» EXERCISE PROMPT
Once you reach the line with "This screenshot has width=723, height=1568.", transcribe it and every line after it to the end of the records, exactly, but not the pictures.

» RECORDS TO PROCESS
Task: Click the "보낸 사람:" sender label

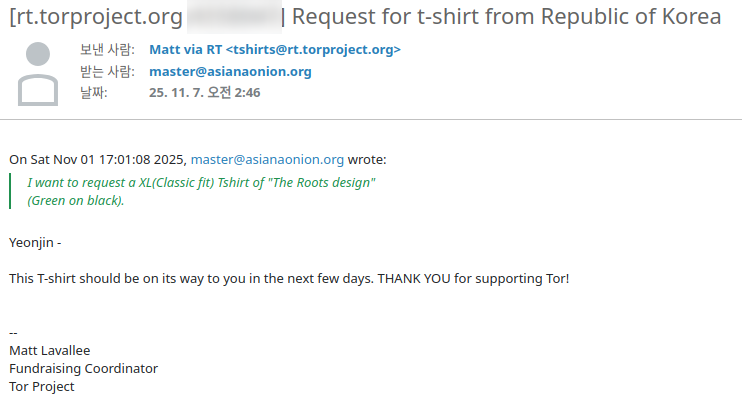Action: (107, 50)
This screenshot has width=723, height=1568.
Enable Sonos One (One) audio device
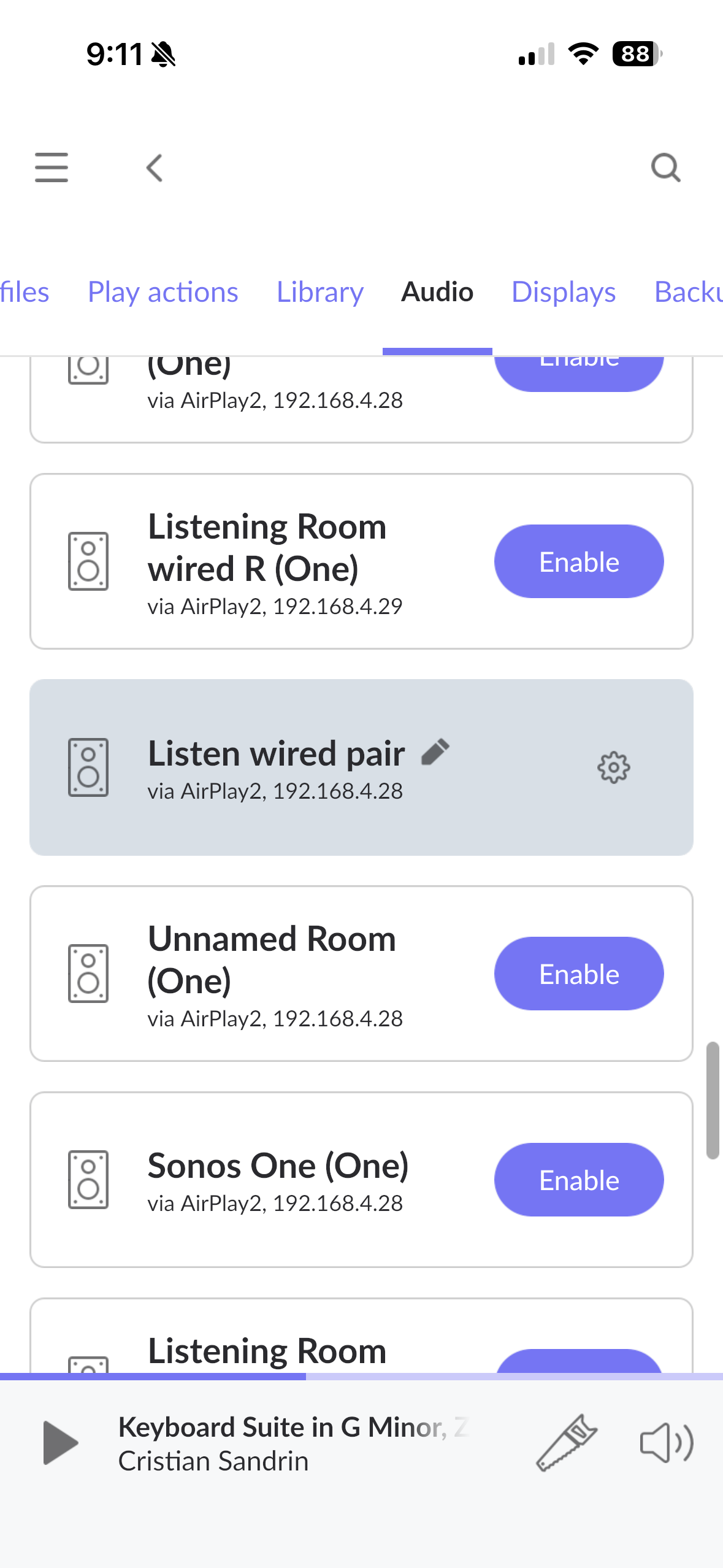(x=578, y=1180)
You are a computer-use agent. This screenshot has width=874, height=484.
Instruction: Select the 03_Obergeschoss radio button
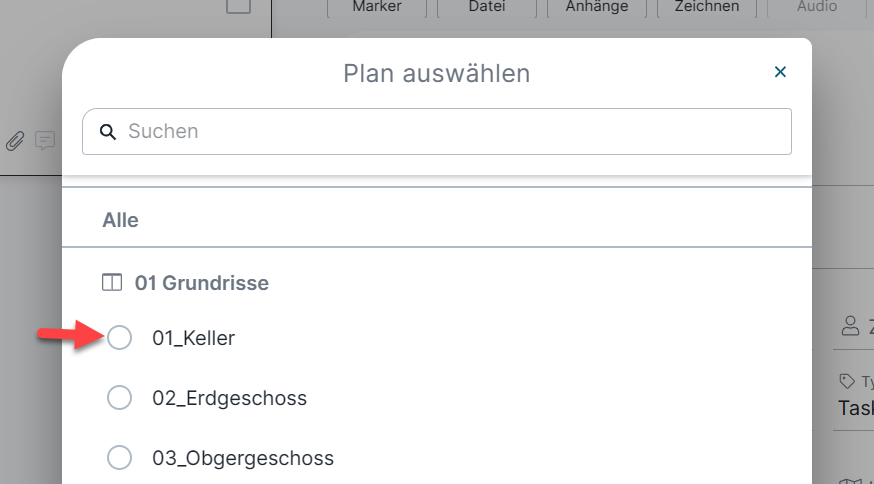119,458
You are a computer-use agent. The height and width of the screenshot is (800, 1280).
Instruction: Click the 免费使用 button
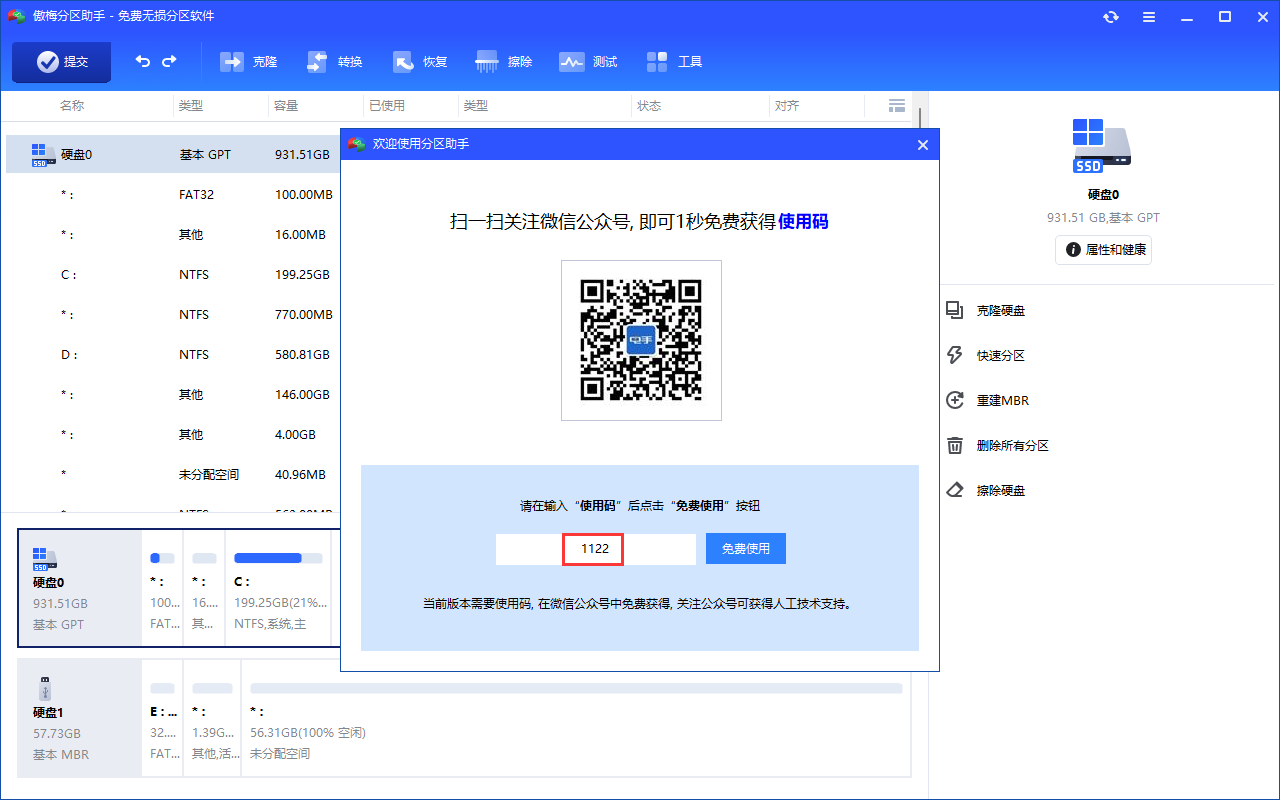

» COMPLETED EXERCISE
This screenshot has width=723, height=1568.
Enable Sonos One (One) audio device
(x=578, y=1180)
You are a computer-use agent. This screenshot has width=874, height=484.
Instruction: Select the 03_Obergeschoss radio button
119,458
You are a computer-use agent. The height and width of the screenshot is (800, 1280).
Instruction: Click the 免费使用 button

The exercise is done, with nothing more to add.